* **Passage**:
____

# How to check that a DVC renter is legit



## jrogersok (Jul 25, 2018)

I found a DVC member who is renting points @$14/point on the Tug Rental board.  How can I verify that this is ligit.  He has sent a contract with his DVC Contract Number, Name, and Mailing address but I'm having a difficult time finding him via Google as he has a common name.

Trying to do my due diligence.


----------



## bendadin (Jul 25, 2018)

If he owns in Orlando, you can look him up in the county deed recordings. Don't use friends and family for Paypal. $14 per point sounds okay. Lower than I would rent, but still in the ballpark. I wouldn't give you my DVC number, either. So ironically, he is at more risk than you are. 

And once you pay, he will give you the travel number that you link in My Disney Experience. Do that immediately. It will link if he has your information correct. He can also send a screenshot of the reservation.


----------



## TUGBrian (Jul 28, 2018)

http://tug2.net/timeshare_advice/timeshare_rental_verification.html


----------



## Dean (Jul 28, 2018)

TUGBrian said:


> http://tug2.net/timeshare_advice/timeshare_rental_verification.html


Specific to DVC, they will not talk to a non member PERIOD.  Personally I would not be willing to do including going to the trouble of notarizing a form and I wouldn't be willing to send the deed but most of the ones I own could be pulled up online.  When I rent timeshares my terms are 25% up front and the remainder at 120 days out, all non refundable.  I do not use paypal at all because paying for timeshares (rental or purchase) is currently outside what they allow.

If this is an Orange County resort, it'll be much easier to pull it up at http://or.occompt.com/recorder/web/ .  I'd follow the rest of the advice on the TUG advice section that Brian referenced.  That's a good price, lower than I'd be willing to rent for if the points were not distressed.

____

* **Given material**:
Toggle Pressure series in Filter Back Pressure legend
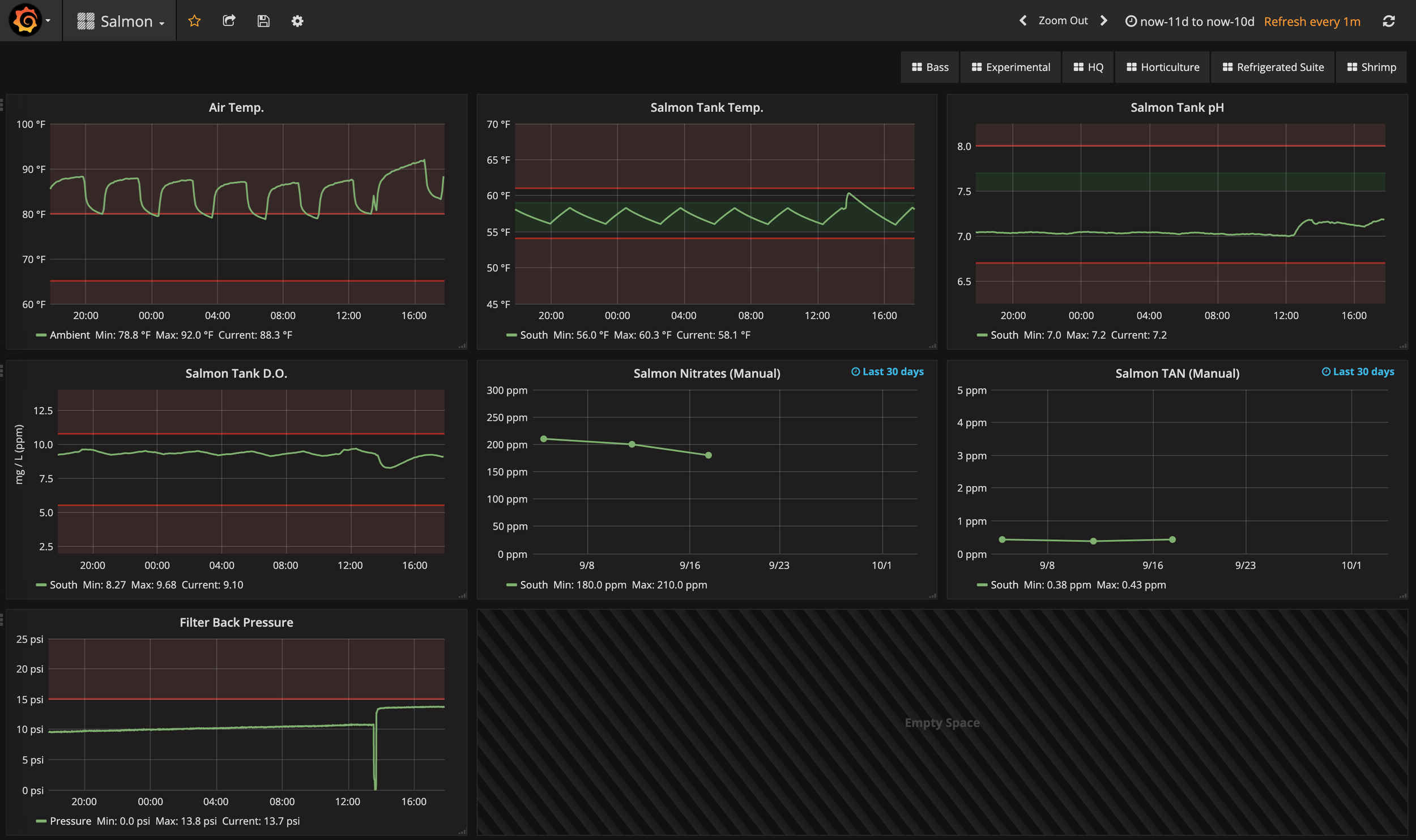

____

* **Parts of the exercise**:
A - Please extract a passage from the DVC rental thread above, beginning at the words "## bendadin (Jul" and stopping after "TUGBrian (Jul 28, 2018)".
B - Answer these about the DVC rental thread above:
(i) At what price per point is the DVC member renting his points?
(ii) What payment terms does Dean set when he rents timeshares?
(iii) According to bendadin, what will the owner give once payment is made?

* **Answers below**:
A -
## bendadin (Jul 25, 2018)

If he owns in Orlando, you can look him up in the county deed recordings. Don't use friends and family for Paypal. $14 per point sounds okay. Lower than I would rent, but still in the ballpark. I wouldn't give you my DVC number, either. So ironically, he is at more risk than you are. 

And once you pay, he will give you the travel number that you link in My Disney Experience. Do that immediately. It will link if he has your information correct. He can also send a screenshot of the reservation.


----------



## TUGBrian (Jul 28, 2018)

B -
(i) $14 per point.
(ii) 25% up front and the remainder at 120 days out, all non-refundable.
(iii) The travel number to link in My Disney Experience.